つまり部署単位で見ると研究というのは臨床と教育を回せる人材が充実してはじめてその上に積み重ねられるものであり、そもそも臨床医が不足しがちな救急の現場では研究に回せる人材なんていうのはまずおらず、臨床研究を行いたくても臨床との兼ね合いの中で時間を割いて行うのが現実だからです(それが良いかどうかはまた別の話)。今の救急現場において臨床・教育・運営をやりつつ、さらに臨床研究まで行っている人というのは非常にアクティブな人でしょうし、誰もが真似できることではありません。
自分の施設の誰かが論文を書くというのであれば遠隔指導でも良いのですが、自部署に臨床研究を指導できるレベルの人がいると臨床研究の捗り方は全然違いますし、学会発表の抄録などにもその施設の研究指導レベルが反映されてきます。ただ救急医のなり手が限られている現状、多くの場合は1~2名の研究ができる人によって各施設の研究が支えられていることの方が多いと思います。
臨床も一線級でかつ教育、研究も継続的に行っている施設というのは一握りだと思いますが、研究できる施設の多くは救急医学会や集中治療学会の多施設レジストリなどに意欲的に参加してデータを収集し、その仲間たちとコツコツ論文を執筆してきた人がいる施設です。臨床と違って目に見えにくいので評価されにくいかもしれませんが、臨床研究の土台がある施設に関してはそういった一握りの人の継続的な努力の上に成り立っていると言っても過言ではありません。

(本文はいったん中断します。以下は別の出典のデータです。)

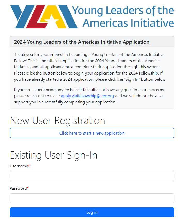Click the "New User Registration" heading
Viewport: 183px width, 222px height.
(57, 121)
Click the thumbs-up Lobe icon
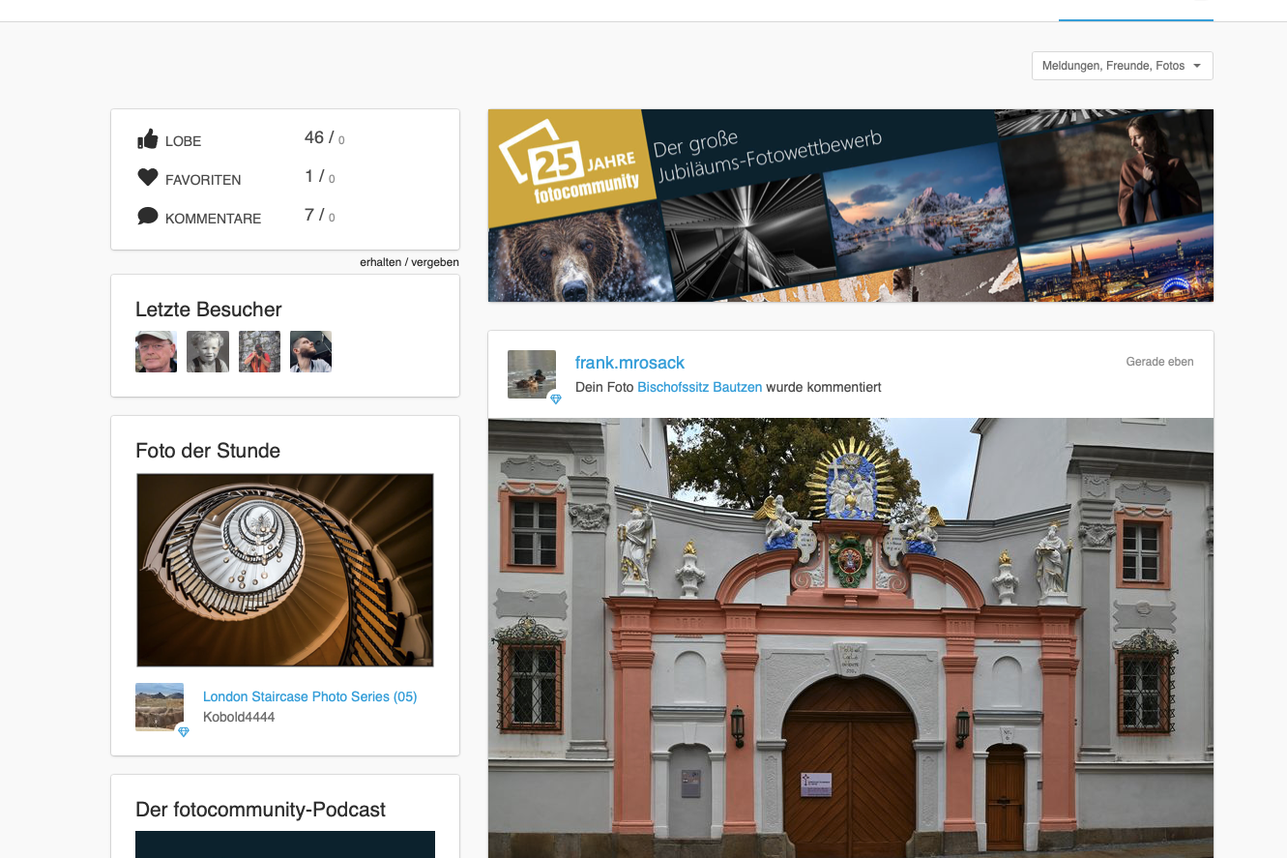Image resolution: width=1287 pixels, height=858 pixels. pyautogui.click(x=147, y=139)
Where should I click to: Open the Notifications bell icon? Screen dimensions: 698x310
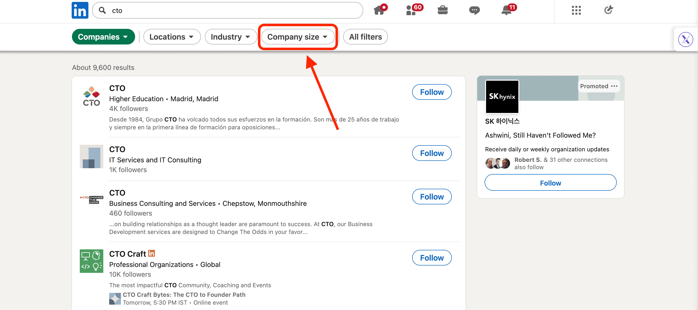506,10
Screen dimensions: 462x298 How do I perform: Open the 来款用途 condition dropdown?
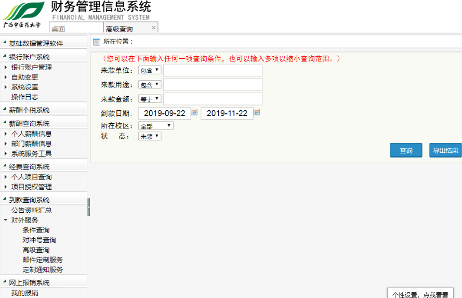click(x=150, y=84)
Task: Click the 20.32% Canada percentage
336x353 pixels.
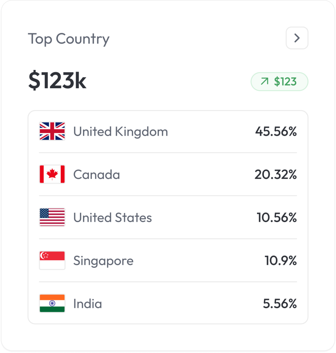Action: point(276,175)
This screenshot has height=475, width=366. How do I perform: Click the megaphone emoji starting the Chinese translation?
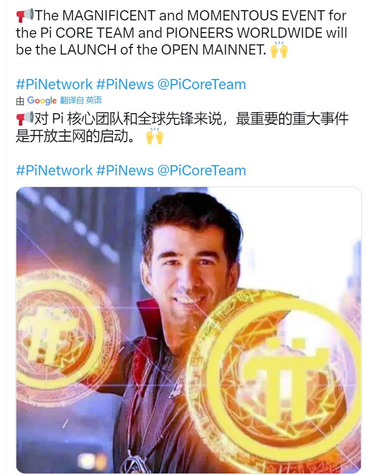25,118
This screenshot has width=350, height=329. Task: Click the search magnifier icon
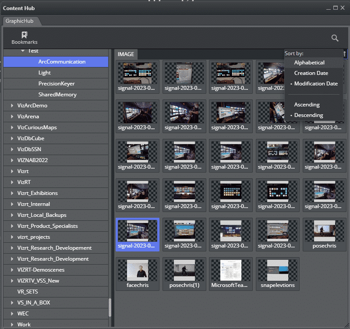pyautogui.click(x=335, y=38)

もちろん理想的には自施設あるいは多施設でチームを組んで役割分担が良いのですが、その中でチームを引っ張る指導的なリーダーがいないと右往左往したり、途中でなんとなく流れるのもよく目にします(僕もあります)。臨床研究を開始するには一人のメンターについて行うのが最初は良いでしょう。この辺に関してはまた今度書きます。
臨床研究とデータ
臨床研究においてすぐに使えるデータのあるなしは重要ですが、「すぐに研究に使える研究データ」がある施設はそう多くないと思います。本来目的を持って臨床研究のデータを集めるのは大事なのですが、初学者の先生がいきなりデータを集めようとしても大抵は不備が出てしまいますし、とにかく時間がかかってしまいます。これは僕自身の恥ずかしい経験ですが、後期研修医の時に自施設で200例ほど自分で症例を集めて臨床研究ができる先輩に相談に行ったところ「これ必要なデータが欠けてるよ」と言われまたカルテを見直したりした結果、出版まで数年かかった論文があります。実際にデータを集めるとわかるのですが、カルテなどからデータを集めるのは100例でも苦痛であり、初学者は解析して論文を書くところまでたどりつかない可能性の方が高いと思います。
そこで臨床研究ができる施設では、まず研究したい人に臨床的疑問をいくつか考えてもらい、その中で施設の手持ちのデータにfitする研究を行う、あるいは研究データありきでそのデータを用いることが前提で臨床的疑問を解決する事が多いように思います。すなわち「臨床的疑問 → データを集める」ではなく「データありき」の環境です。この方法のメリットはメンターがいてテーマが決まればすぐに論文が書けること。データ集めに1年、そこから執筆だとアクセプトまで何年かかるかわかりませんが、この場合は早ければ半年程度で結果が出るでしょう。人は現金な生き物なので結果が出ない事を中々我慢して行えないですし、最初の論文がうまくいってすっとアクセプトされればそこからモチベーションがまた上がります。また、同じデータベースを使うのでデータの利点欠点の把握やデータプロセッシングが容易になり、執筆速度が加速します。ただこの方針にはデメリットもあり、その最たるものが「本当に自分がやりたい研究ができるとは限らない」点です。もちろんやりたい研究とデータが一致していたら言う事はありません。
この研究テーマとデータの不一致は大きな問題なのですが、データベース研究が盛んになってきた現在、やや軽んじられる傾向にあるような気がしています。また、「このデータベースの特徴は**だからこういう研究ができる」という発想になりがちです。そうなるとデータがあるから論文を書く、論文を書くためにデータを探すという方向性を向いてしまい、最終的に迷子になる事もあります。こういった点を解決するには基本的には自分でデータセットあるいはデータを生み出す仕組みを作る必要が出てくるのですが、この点に関しては研究者としてのあり方にも関わってくるのでまた改めて述べたいと思います。